=== TASK BRIEF ===
Continue the passage on street vitality and pedestrians' sensory experience from its last sentence.

=== DOCUMENT SEGMENT ===
########

Street vitality has always been an essential part of evaluating urban vitality. Similar to researches on urban vitality, many studies used indicators such as population volume, POI density, smart-phone based tracking and so forth to measure street vitality intensity (Delclòs-Alió, Gutiérrez et al., 2019; Huang, Hu et al., 2023; Li, Q., Cui et al., 2021). Additionally, some scholars have employed deep learning methods to obtain pedestrian flow data from video cameras (Li, Y., Yabuki et al., 2022). After measuring street vitality, the driving factors of street vitality were also investigated. Existing studies explored the association between street vitality and other built environment attributes, including diversity and accessibility (Huang, Hu et al., 2023), urban spatial patterns (Yang, Li et al., 2023), urban forms (Zumelzu and Barrientos-Trinanes, 2019), and land use (Sung, Go et al., 2013). These studies have provided a theoretical basis for improving street vitality.

However, from the perspective of street users, high-vitality streets characterized by high pedestrian flow do not necessarily guarantee a good perceptual experience. Congested and noisy streets, for example, can lead to uncomfortable and unbearable experiences. To truly create favourable street vitality, it is essential to evaluate the street quality based on people’s sensory experiences. Previous research has focused primarily on objective street attributes (Li, Y., Yabuki et al., 2022; Lunecke and Mora, 2018; Sung, Go et al., 2013; Ye, Li et al., 2018), with little attention paid to pedestrians’ subjective perceptions. Some studies have utilized street view images to conduct visual assessments (Li, Y., Yabuki et al., 2022; Liu, Ma et al., 2022; Wang, M., He et al., 2022; Ye, Zeng et al., 2019). However, lacking human-centered data, these results cannot fully capture the perceptions of pedestrians (Eom and Suzuki, 2019). Furthermore, street evaluations often focused on single sensory dimensions, with few studies examining the visual and auditory experiences of users concurrently.

########

=== GIVEN DATA ===
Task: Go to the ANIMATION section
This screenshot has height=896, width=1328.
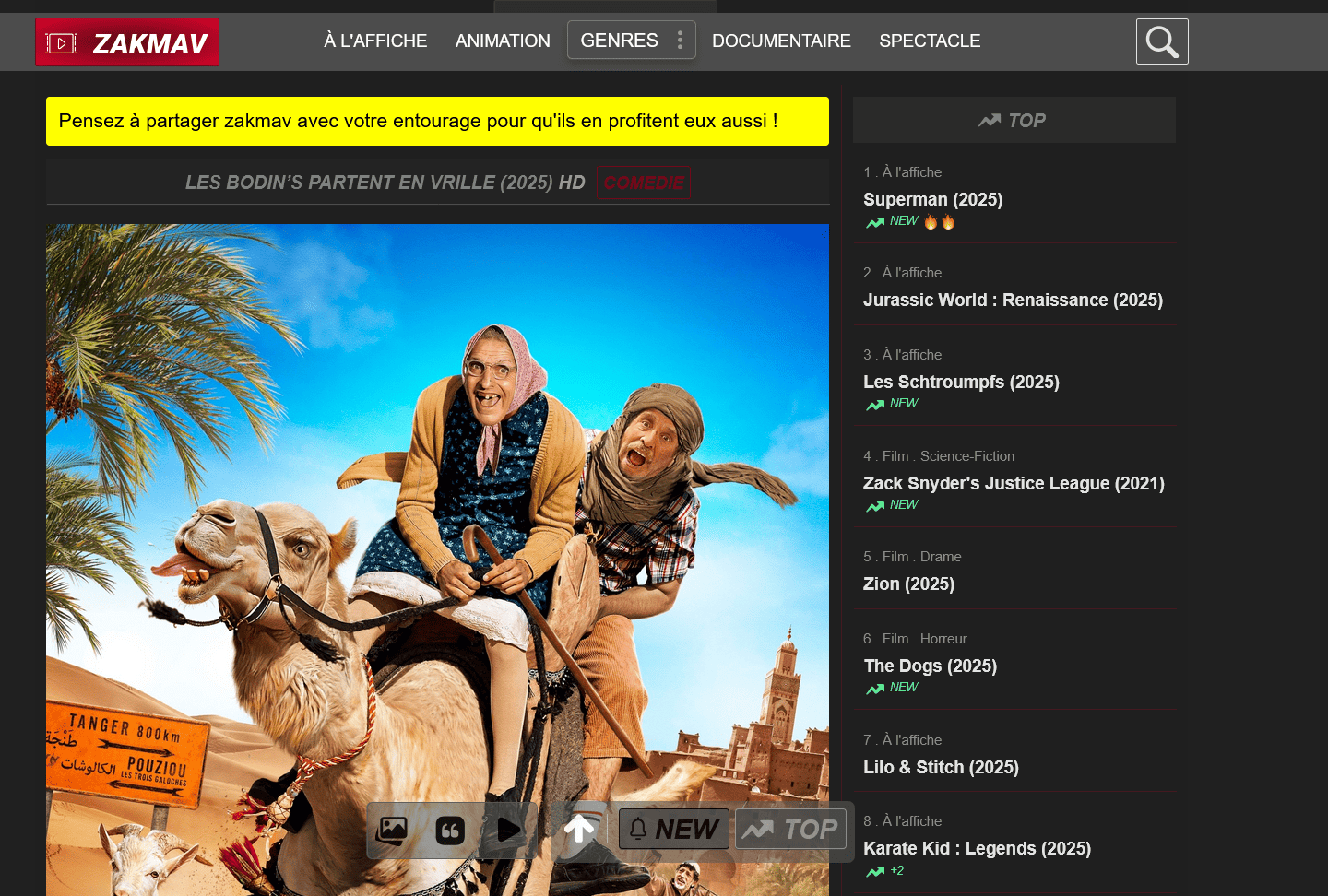Action: (x=503, y=41)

########

=== EXPECTED ANSWER ===
In the historic urban area with diverse activity demands and prominent spatial conflicts, high-density pedestrian flows, commercial transactions, and noise related to logistics processes can lead to uncomfortable sensory experiences for street users. Consequently, poor visual and auditory perception is often closely related to high levels of vitality. It is necessary to investigate the vitality-quality types in different kinds of streets and analyze the impact of different visual and auditory elements on people's perception. Additionally, it is worth studying whether people's choices of street activity spaces are influenced by multiple factors.

Our study takes the historic urban area in Guangzhou as an example, which is representative for diverse street spaces and vigorous commercial activities in Chinese megacities. Guangzhou’s historic urban area provides a valuable case study due to its high population density, rich cultural heritage, and variety of street types, making it an ideal location for examining the interplay between street vitality and quality.

We collected street view images, videos and sound recordings taken from the pedestrians’ perspective. Semantic segmentation and sound level measurement were employed to extract indicators of visual and auditory perception, including commercial atmosphere, greenness, enclosure, crowdedness and noise level. Furthermore, a questionnaire based on 1-minute video recordings was conducted to obtain subjective evaluations of visual and auditory experiences from the respondents. This allowed us to determine the weight of different evaluation indicators affecting people’s sensory experiences and to calculate quality scores. Meanwhile, pedestrian flow intensity, which can represent street vitality, was also measured. Based on the spatial distribution of the binary relationship between vitality intensity and quality within the study area, we proposed strategies to improve both vitality and quality, considering relevant planning and policy backgrounds.

Study Area

Guangzhou is situated in the southern region of China, on the downstream part of the Pearl River. This location is characterized by a subtropical monsoon climate with mild temperatures and prominent maritime climate features, which significantly influence the urban landscape. The climate shapes urban spatial forms such as buildings and streets, exemplified by covered walkways in the form of arcade streets designed to shield pedestrians from sunlight and rain.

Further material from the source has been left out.